* _ACTIVITY_
Report back every line in the data that includes the string "this".

Collected data entries
━━━

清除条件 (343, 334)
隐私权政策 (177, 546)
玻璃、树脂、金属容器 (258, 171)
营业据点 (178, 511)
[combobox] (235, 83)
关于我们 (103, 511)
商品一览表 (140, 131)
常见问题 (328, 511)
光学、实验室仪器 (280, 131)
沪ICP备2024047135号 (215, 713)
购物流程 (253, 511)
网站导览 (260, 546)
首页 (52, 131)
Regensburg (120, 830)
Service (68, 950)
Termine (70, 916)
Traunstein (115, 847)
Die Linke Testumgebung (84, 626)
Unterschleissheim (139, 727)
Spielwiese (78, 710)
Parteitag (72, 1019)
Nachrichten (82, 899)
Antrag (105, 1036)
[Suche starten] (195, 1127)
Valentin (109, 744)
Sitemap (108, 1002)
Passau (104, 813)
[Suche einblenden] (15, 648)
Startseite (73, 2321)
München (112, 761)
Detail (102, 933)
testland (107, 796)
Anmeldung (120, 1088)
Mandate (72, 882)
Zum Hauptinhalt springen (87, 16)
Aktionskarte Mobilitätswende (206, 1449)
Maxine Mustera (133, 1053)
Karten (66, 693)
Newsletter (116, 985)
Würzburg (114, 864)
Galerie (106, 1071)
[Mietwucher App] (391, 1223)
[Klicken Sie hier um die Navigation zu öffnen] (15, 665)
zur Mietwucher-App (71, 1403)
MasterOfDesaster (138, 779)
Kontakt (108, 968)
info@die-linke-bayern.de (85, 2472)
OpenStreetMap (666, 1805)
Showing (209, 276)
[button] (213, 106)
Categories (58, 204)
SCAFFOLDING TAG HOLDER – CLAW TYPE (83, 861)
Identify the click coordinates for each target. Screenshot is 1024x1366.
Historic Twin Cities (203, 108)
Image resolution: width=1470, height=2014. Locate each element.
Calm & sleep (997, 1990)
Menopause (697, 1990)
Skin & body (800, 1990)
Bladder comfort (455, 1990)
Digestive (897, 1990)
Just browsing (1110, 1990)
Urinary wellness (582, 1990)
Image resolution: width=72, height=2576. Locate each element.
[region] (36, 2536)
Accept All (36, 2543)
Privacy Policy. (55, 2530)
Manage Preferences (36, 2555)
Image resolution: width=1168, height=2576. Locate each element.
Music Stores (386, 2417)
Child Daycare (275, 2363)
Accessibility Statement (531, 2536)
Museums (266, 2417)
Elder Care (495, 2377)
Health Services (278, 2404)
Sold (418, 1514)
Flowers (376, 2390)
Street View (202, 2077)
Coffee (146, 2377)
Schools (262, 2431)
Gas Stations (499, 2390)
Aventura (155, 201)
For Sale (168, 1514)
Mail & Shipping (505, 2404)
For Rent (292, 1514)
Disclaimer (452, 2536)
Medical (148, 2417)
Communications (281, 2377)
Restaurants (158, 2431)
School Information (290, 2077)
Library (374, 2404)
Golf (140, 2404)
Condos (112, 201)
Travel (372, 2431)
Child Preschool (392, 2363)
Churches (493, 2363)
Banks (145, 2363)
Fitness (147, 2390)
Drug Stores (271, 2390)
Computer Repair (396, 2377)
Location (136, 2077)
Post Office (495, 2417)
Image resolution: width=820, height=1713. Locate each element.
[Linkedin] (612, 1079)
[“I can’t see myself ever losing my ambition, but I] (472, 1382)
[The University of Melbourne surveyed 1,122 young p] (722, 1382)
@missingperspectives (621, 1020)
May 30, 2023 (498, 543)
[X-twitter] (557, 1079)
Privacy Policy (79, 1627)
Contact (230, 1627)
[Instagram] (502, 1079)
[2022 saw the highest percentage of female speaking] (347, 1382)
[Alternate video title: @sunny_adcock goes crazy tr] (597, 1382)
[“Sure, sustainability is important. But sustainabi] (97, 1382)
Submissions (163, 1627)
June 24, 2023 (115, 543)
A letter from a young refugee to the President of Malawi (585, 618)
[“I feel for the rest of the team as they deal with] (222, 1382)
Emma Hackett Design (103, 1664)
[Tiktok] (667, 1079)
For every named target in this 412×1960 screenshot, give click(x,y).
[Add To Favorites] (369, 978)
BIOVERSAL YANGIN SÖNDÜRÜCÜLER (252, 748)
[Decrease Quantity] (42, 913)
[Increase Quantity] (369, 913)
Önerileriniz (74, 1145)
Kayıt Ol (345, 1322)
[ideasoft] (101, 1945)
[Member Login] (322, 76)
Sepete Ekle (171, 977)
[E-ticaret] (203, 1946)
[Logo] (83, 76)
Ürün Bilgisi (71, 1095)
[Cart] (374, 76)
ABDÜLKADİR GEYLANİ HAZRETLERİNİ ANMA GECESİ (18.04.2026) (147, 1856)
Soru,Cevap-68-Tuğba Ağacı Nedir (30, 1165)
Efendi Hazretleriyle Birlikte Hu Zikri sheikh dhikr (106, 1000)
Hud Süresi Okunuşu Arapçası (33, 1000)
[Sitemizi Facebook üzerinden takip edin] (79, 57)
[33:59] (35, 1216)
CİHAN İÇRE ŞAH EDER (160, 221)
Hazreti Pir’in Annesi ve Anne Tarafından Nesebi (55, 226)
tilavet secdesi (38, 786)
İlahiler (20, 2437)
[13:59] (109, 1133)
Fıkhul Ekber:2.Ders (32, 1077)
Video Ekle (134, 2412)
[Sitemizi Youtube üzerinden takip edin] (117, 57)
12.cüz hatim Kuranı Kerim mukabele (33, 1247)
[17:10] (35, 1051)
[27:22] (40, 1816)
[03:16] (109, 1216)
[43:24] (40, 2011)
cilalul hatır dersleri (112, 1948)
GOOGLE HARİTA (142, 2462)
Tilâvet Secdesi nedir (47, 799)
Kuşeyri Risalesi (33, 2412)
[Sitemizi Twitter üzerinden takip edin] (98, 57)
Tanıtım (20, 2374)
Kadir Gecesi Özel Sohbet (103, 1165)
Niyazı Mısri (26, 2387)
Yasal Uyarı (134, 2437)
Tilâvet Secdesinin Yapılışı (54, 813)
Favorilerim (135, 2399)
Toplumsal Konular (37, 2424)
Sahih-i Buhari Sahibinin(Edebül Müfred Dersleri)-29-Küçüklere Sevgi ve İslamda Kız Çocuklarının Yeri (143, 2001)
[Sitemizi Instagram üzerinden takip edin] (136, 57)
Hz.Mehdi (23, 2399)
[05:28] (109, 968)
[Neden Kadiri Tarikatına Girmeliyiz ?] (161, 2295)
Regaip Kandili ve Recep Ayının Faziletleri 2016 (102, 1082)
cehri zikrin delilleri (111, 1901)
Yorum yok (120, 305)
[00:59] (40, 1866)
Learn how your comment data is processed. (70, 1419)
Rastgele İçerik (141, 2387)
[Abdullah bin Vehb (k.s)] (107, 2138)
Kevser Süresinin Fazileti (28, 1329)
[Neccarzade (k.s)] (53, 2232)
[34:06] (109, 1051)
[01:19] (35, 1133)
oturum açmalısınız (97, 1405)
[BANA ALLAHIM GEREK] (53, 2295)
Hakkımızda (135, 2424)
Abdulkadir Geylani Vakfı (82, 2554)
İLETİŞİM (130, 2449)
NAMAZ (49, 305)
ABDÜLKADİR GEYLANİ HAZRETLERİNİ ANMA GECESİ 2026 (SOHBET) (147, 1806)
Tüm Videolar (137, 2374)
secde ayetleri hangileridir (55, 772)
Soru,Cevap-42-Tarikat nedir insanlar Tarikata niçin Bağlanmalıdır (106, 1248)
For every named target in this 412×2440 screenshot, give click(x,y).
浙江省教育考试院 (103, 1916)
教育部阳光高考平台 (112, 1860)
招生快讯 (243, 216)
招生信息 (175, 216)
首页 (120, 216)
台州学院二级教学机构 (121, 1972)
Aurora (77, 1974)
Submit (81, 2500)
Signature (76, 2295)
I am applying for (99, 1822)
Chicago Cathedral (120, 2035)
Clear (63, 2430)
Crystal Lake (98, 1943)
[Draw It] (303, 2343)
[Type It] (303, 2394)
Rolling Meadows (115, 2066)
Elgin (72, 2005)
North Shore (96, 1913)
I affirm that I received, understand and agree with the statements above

━━━

* _ANSWER BOX_
For every named target in this 412×1960 screenshot, give click(x,y).
For every named target in this 412×2440 screenshot, give click(x,y).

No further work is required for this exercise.